Your instructions: Find every line in the records below that holds the word "agent" and copy it.

Data to use:
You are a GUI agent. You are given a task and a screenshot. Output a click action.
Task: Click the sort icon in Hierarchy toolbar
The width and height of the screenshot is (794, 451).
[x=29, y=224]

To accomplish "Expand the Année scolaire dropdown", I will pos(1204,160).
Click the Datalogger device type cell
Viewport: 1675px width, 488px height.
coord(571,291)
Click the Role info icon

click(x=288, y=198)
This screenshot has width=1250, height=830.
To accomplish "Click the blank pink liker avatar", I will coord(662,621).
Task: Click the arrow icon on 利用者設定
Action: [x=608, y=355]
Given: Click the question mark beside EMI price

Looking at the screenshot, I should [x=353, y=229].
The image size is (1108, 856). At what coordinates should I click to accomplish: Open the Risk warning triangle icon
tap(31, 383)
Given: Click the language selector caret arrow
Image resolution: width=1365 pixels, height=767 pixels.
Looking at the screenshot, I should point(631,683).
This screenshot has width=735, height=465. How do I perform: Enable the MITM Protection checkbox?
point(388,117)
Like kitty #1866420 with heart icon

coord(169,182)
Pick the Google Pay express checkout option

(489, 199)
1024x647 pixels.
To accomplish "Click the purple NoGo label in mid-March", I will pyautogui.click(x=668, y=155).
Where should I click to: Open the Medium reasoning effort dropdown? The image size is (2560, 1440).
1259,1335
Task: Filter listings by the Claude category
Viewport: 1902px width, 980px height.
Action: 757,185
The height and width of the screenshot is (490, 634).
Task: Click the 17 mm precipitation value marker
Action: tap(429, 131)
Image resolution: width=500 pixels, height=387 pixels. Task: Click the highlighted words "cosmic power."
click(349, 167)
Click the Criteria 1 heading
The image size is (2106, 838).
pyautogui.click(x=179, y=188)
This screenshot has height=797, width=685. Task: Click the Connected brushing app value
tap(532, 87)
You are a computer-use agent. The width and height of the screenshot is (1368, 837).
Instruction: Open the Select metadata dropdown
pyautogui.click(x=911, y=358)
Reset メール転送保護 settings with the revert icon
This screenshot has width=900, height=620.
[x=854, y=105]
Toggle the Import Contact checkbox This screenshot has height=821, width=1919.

Expected output:
You are a GUI agent. You are given a task and a screenshot. Output a click action.
You are a computer-use agent. The width and height of the screenshot is (1368, 837).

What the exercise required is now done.